Let’s tackle one by one.
Before the conversation
As we walk towards someone, we begin to assume about them using their facial expression and body language. For e.g: — Seeing a neutral face, one might ask “What happened, buddy? Did someone get thrashed? ”. A better way of asking would be “Are you ok, buddy? Want to share something?”
I agree with you that stopping oneself from framing images about the other person is not easy. Even though we think we’re so sure about those images, there is always that slight uncertainty. This is the root of an assumption and it’s something we need to avoid.
You’d not like if I give you a scribbled paper for you to start drawing. In the same manner, let’s give our friends a new canvas to start their conversation. I’ve failed a lot of times but still try to start with a clean slate. Hope I get better at it.
During the conversation
Imagine ourselves building a sand castle at the beach. As waves hit the shore, it washes off the sand castle and we’ve to build it again. The best part is that we can start fresh and clean.
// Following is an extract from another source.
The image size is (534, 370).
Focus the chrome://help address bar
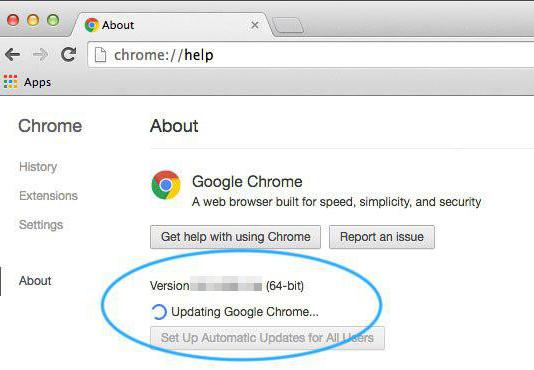[x=311, y=55]
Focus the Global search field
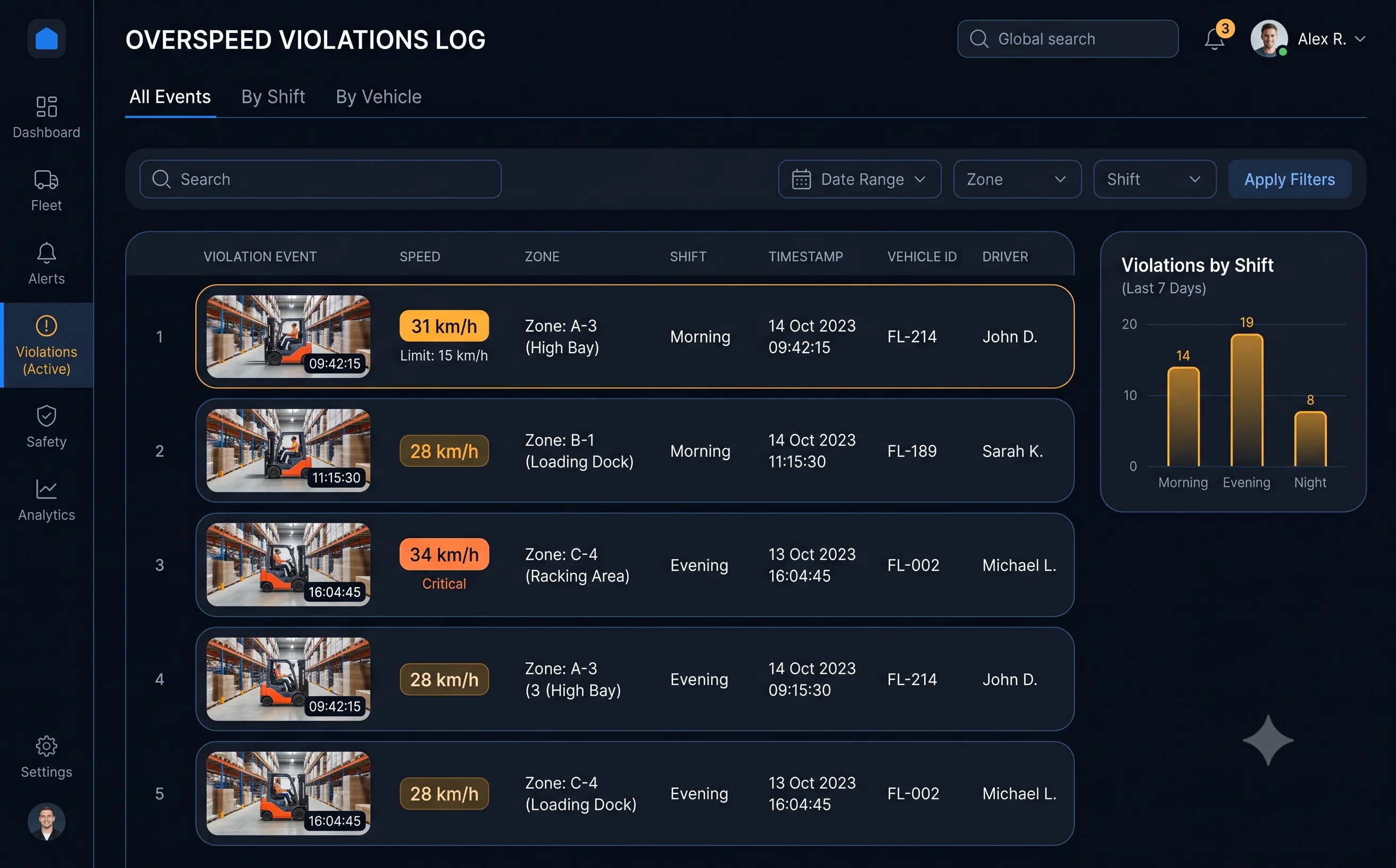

The same goes with during a conversation too. If you’ve assumed a lot, maybe we can clear our mind and continue listening with a smile. Clearing your mind is quite hard and it works differently for everyone. For me, I drink a glass of water or walk a few steps. You can try your methods or maybe use a totem. 🙂
Issac Asimov once said
“ Your assumptions are your windows on the world. Scrub them off every once a while, or the light won’t come in.”
After the conversation
A lot of information from the other person gets stored in our mind after a good talk. This may happen consciously or subconsciously. If it was an intense one, we rethink and often reason with ourselves about it. A bunch of questions can always help us find the right assumptions. This kind is usually less harmful and at times well thought.
To end with, is assumptions all about the mind? If so, maybe meditation can help to control it and be at peace. I haven’t figured out a way to avoid assumptions and would love to hear your thoughts on it. Thank you for reading and have a splendid day.